Un suicidio invero strano. Tonia Mastrobuoni scrive infatti sulla Repubblica del 13 ottobre: «Alla polizia della Sassonia spetterà […] l’arduo onere di spiegare come sia potuto avvenire un fatto così incredibile».
Peraltro, continua la Mastrobuoni, «pare che il fondamentalista islamico avesse cominciato uno sciopero della fame e fosse ritenuto a rischio suicidio, dunque – in teoria – sotto strettissima sorveglianza».
Nota a margine. C’è una evidente maledizione nel romanzo criminale delle Agenzie del Terrore islamista, che rende impossibile catturarli vivi e quindi in grado di raccontare retroscena e mandanti delle loro azioni.
Quando non muoiono nel corso delle loro azioni suicide, vengono inevitabilmente uccisi dalle forze di sicurezza, a quanto pare incapaci di sparare per ferire, così da catturarli vivi.
Le loro testimonianze sarebbero più che preziose, basti pensare a organizzazioni criminali analoghe sbaragliate o ridimensionate grazie all’uso dei pentiti.
Nel caso specifico, non potendo essere ucciso in azione, dato che la sua cattura è stata operata da semplici civili, Albaqr ha pensato bene di uccidersi in carcere in maniera appunto «incredibile».
L’altro islamista che poteva parlare, anzi che aveva detto esplicitamente di voler collaborare, Salah Abdeslam, l’uomo delle stragi di Parigi arrestato in Belgio, non collaborerà più.

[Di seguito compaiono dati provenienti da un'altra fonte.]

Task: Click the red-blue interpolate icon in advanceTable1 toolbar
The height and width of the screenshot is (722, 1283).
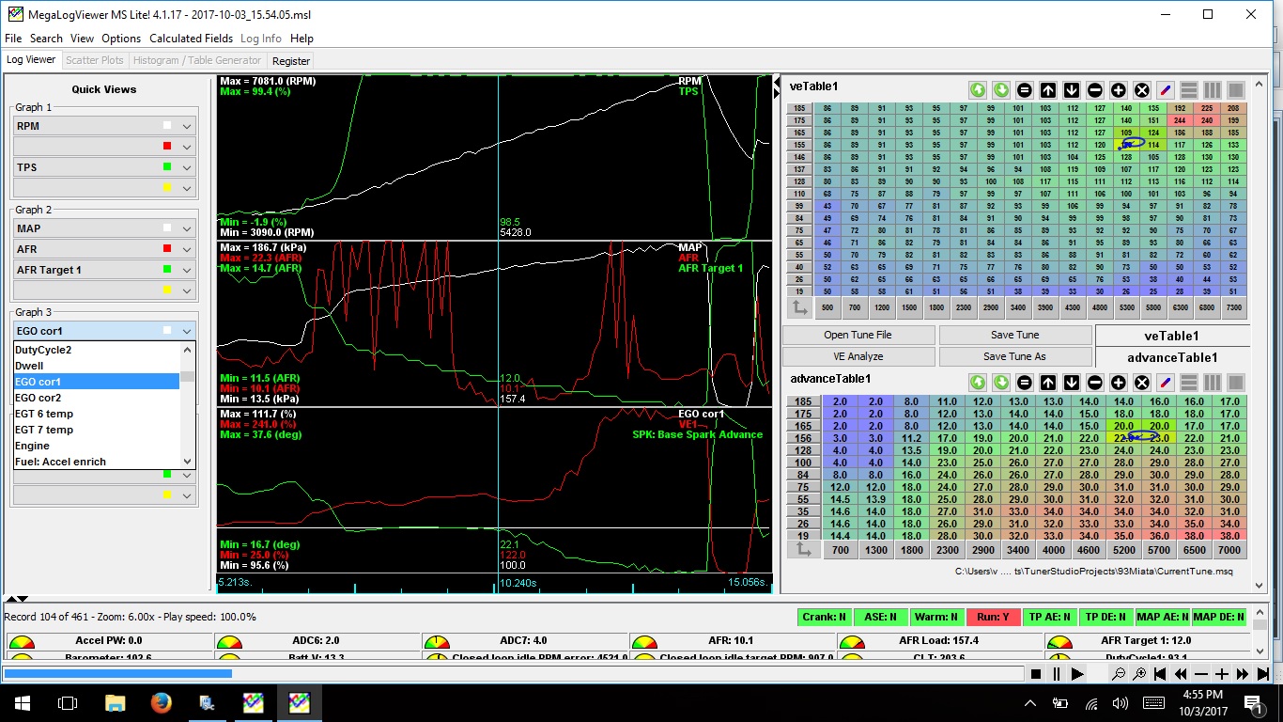Action: tap(1166, 383)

Anche perché si era detto disposto a vuotare il sacco se non fosse stato estradato. Cosa invece avvenuta.
In Francia, ovviamente, non ha detto nulla, come preventivato. E i suoi avvocati lo hanno pure abbandonato spiegando appunto che tale collaborazione è ormai impossibile; mentre si susseguono voci di un suo possibile suicidio in carcere.
C’è evidentemente un muro di omertà nelle Agenzie del Terrore, che va in parallelo con il muro di stolidità innalzato dalle Agenzie del Contro-terrore.
Ai cittadini è chiesto di accontentarsi delle farneticanti spiegazioni degli uni e dei bollettini ufficiali degli altri, senza porre domande ulteriori. Domande alle quali invece appare sempre più urgente dare risposta.